Sénégal : les contradictions de Pastef sur le contrat ASER dénoncées par Thierno Alassane Sall
Le contrat entre l’Agence sénégalaise d’électrification rurale (ASER) et l’entreprise espagnole AEE Power replonge Dakar dans une polémique aux relents politiques. Thierno Alassane Sall, président du parti La République des valeurs et député à l’Assemblée nationale, dénonce sans détour la duplicité du parti au pouvoir, Pastef, sur ce projet d’électrification rurale qui cristallise les tensions entre l’exécutif et une frange de l’opposition. L’ancien ministre de l’Énergie n’hésite pas à employer un terme inhabituel dans l’enceinte parlementaire pour qualifier cette situation.
L’électrification rurale, un dossier qui divise au sommet de l’État
Ce partenariat entre l’ASER et AEE Power, qui prévoit la connexion de milliers de villages au réseau électrique national, est au cœur de vives polémiques. Les interrogations portent sur son exécution, les versements effectués et les livraisons réellement réalisées. Le débat a pris une tournure politique lorsque des cadres de Pastef, avant leur arrivée au pouvoir, dénonçaient ce contrat comme un exemple de mauvaise gestion attribuable à l’ancien régime.
Une fois aux commandes, ces mêmes personnalités se retrouvent désormais en première ligne pour appliquer les engagements contractuels de l’État sénégalais envers le partenaire espagnol. C’est ce revirement que Thierno Alassane Sall met en lumière, soulignant l’écart entre les discours tenus lors de la campagne électorale et la gestion actuelle du dossier.
Thierno Alassane Sall pointe les incohérences de Pastef
Figure emblématique des questions énergétiques au Sénégal, l’ancien ministre reproche à Pastef de ne plus pouvoir se cacher derrière une posture d’opposition. Il critique une incohérence flagrante : d’un côté, le parti promettait des audits systématiques des contrats jugés opaques, de l’autre, il adopte une approche plus mesurée face au contrat ASER-AEE Power. Thierno Alassane Sall évoque un traitement inégal des dossiers hérités, susceptible de fragiliser la crédibilité de la promesse de rupture portée depuis mars 2024.

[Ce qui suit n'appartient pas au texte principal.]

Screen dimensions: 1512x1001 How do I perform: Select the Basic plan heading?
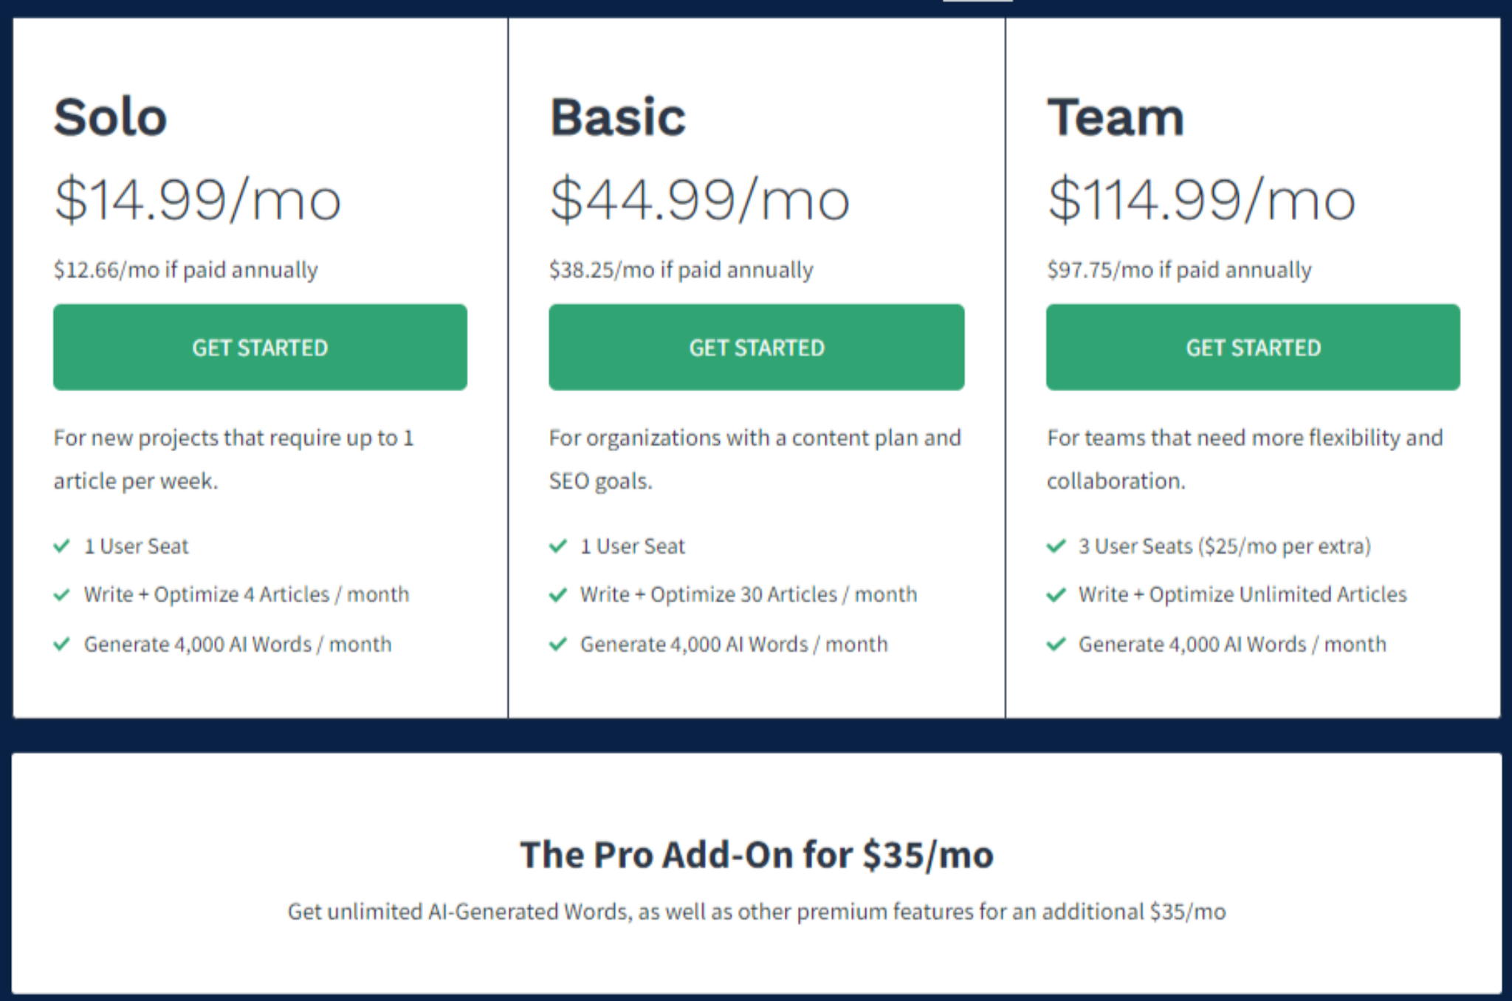[x=618, y=117]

L’opposant s’attaque également à la communication autour de ce litige. Les zones d’ombre persistantes sur le calendrier de résiliation, les pénalités applicables et l’état des paiements déjà effectués alimentent les suspicions. Il exige une clarification devant l’Assemblée nationale, rappelant que cette institution est l’arbitre légitime pour trancher un différend engageant les finances publiques et la réputation internationale du Sénégal.
Un contentieux aux enjeux stratégiques pour le Sénégal
Au-delà des querelles politiques, le dossier ASER/AEE Power interroge la solidité du secteur énergétique sénégalais. L’électrification rurale, projet phare estimé à plusieurs dizaines de milliards de francs CFA, vise à combler les disparités d’accès à l’électricité entre les territoires. Une rupture brutale du contrat exposerait l’État à des procédures d’arbitrage international coûteuses, comme en témoignent d’autres litiges extractifs jugés par le Cirdi ces dernières années.
Pour les acteurs techniques et financiers qui accompagnent le pays, la gestion de ce contentieux par les nouvelles autorités sera un test décisif. Une résolution transparente pourrait renforcer la crédibilité souveraine du Sénégal auprès des bailleurs et des entreprises étrangères. À l’inverse, une approche perçue comme partialement politique risquerait d’alourdir le coût des futurs financements et de compliquer l’attractivité des appels d’offres dans le domaine énergétique.
L’intervention de Thierno Alassane Sall survient alors que l’exécutif met en œuvre une politique de responsabilisation ciblant les anciens responsables. En soulignant les supposées contradictions de Pastef sur ce dossier, l’ancien ministre recentre le débat sur les pratiques actuelles du pouvoir. La suite dépendra des documents que la commission parlementaire compétente acceptera de publier et des prises de position officielles de l’ASER dans les semaines à venir. Le député réitère sa demande d’une transparence totale sur ce sujet sensible.